Maybe the car is included?


----------



## rollfaster (Feb 21, 2015)

Schwinn499 said:


> Wah???
> 
> http://www.ebay.com/itm/Schwinn-bic...941?pt=LH_DefaultDomain_0&hash=item41910da995




I'm as confused as you are.


----------



## Crazy8 (Feb 21, 2015)

He only wants $50K for the car.


----------



## ZOOK (Feb 21, 2015)

Dam was going to buy it but then I noticed..no shipping!


----------



## GTs58 (Feb 21, 2015)

What a dink.


----------



## schwinnbikebobb (Feb 21, 2015)

I have a feeling that old man decimal point got the seller.


----------



## vincev (Feb 21, 2015)

C'mon dont be so cheap.Its a classic part.


----------



## Jeff54 (Feb 21, 2015)

Offer the guy $1,400, and ask if $300 is enough to pay for his troubles to take to post office and ship.


----------



## Aerocycle36 (Feb 21, 2015)

It's not a mistake. I sent him this message...   "I'm trying to figure out why you want 1500 dollars for a five dollar part. There are people on a couple of bicycle forums that are actually making fun of your ad..."...  His reply was that "This one is Chrome and made in france." I'll be watching this auction....


----------



## GTs58 (Feb 21, 2015)

Aerocycle36 said:


> It's not a mistake. I sent him this message...   "I'm trying to figure out why you want 1500 dollars for a five dollar part. There are people on a couple of bicycle forums that are actually making fun of your ad..."...  His reply was that "This one is Chrome and made in france." I'll be watching this auction....

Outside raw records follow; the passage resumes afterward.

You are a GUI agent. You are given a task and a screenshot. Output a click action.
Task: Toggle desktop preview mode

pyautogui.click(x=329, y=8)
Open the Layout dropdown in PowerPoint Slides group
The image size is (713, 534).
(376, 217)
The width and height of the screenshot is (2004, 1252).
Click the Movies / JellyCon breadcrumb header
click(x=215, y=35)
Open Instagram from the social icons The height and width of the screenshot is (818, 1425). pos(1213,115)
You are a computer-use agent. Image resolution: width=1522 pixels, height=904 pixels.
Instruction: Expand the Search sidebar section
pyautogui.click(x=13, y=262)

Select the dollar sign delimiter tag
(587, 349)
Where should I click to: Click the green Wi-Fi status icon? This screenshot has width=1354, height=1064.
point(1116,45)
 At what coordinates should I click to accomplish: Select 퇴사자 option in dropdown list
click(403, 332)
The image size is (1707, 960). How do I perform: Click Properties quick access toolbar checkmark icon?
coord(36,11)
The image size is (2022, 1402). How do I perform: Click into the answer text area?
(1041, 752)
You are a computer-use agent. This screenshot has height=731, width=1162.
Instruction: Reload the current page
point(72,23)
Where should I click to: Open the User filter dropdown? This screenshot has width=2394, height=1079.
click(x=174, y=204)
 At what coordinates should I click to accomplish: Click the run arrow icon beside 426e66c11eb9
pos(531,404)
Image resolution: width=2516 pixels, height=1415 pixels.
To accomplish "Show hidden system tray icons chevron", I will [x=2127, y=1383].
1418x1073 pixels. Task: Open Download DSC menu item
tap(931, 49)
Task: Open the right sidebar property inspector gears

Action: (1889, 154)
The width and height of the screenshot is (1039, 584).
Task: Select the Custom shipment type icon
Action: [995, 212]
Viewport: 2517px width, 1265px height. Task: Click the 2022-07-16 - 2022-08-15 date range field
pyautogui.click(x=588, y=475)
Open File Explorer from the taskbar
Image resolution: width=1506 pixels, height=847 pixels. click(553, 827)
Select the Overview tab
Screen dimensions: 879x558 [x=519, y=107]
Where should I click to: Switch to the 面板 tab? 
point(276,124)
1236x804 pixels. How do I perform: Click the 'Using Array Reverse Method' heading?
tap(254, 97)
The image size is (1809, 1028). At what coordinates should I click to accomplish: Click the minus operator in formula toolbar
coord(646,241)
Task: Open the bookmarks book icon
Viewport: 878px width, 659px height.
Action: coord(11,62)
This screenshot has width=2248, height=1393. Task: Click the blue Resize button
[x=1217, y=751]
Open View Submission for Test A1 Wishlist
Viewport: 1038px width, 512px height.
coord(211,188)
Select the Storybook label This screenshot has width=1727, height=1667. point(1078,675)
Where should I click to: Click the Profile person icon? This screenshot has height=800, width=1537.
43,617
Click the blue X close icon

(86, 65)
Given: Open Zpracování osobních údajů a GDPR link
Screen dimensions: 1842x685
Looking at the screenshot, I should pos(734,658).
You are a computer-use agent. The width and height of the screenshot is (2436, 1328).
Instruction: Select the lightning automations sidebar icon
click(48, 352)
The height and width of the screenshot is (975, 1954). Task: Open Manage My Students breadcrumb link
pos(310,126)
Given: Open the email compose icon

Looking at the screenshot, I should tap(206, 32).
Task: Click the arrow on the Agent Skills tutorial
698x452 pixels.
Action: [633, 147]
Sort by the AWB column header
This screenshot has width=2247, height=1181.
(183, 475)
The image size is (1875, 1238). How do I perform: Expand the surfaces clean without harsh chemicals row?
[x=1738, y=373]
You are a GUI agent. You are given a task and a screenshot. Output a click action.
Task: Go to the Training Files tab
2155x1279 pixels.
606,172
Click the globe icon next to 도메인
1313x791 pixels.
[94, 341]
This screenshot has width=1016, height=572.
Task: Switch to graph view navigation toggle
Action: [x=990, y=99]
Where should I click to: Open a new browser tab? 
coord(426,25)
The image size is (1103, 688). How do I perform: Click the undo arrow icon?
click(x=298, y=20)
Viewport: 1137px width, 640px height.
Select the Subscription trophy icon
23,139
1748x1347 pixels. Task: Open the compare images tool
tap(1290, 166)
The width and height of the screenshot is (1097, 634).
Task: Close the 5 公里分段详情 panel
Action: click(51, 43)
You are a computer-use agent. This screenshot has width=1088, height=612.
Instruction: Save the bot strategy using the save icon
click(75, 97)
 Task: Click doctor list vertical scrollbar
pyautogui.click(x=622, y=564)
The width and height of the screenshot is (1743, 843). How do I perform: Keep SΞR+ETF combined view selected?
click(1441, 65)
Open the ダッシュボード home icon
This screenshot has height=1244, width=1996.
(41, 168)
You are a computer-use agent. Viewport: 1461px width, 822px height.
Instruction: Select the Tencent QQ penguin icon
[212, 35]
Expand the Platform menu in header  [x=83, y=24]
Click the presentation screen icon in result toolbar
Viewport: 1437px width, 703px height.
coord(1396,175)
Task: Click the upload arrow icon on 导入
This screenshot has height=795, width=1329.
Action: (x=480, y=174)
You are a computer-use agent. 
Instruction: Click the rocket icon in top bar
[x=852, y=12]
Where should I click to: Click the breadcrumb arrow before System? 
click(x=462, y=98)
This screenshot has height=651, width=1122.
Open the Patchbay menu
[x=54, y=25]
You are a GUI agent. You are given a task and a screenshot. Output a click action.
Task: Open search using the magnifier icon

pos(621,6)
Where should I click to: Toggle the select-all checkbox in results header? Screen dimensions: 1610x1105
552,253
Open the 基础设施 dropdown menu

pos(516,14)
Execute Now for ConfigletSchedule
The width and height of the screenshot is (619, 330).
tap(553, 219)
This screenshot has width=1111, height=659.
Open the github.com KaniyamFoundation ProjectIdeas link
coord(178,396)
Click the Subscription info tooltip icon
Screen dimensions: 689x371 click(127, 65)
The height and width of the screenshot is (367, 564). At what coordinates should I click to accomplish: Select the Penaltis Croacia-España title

Guess I underestimated this sellers mental deficit.


----------



## Aerocycle36 (Feb 21, 2015)

I will admit that the Camaro is worth at least 22,000 and could possibly be worth much more. Maybe it's got chrome lugnuts that were made in france...


----------



## bikejunk (Feb 22, 2015)

No No you dont understand its from FFRRRAAANNNCCCEEE  it must be rare that far away......


----------



## thatonejohn (Feb 22, 2015)

They had previously wanted 46,500 for the camaro, didn't sell, so it's 50,500 now.  I expect the chrome part to be 2,000 after it also doesn't sell


----------



## vuniw (Feb 22, 2015)

I think this was the first time I literally "laughed out loud" just from viewing an ebay auction


----------



## wspeid (Feb 22, 2015)

I asked the seller what the "part" was because I couldn't tell from the photo and also what year and model bike it was from; he replied, "a front deroulato off an old schwin. made in france."


----------



## Robertriley (Feb 22, 2015)

If I buy these, do you think he would buy them off of me?  I'd only want $1200 each.  He could flip them and make a fast $300 each!


http://www.ebay.com/itm/3-French-Hu...c&pid=100005&rk=2&rkt=6&sd=281606465941&rt=nc


----------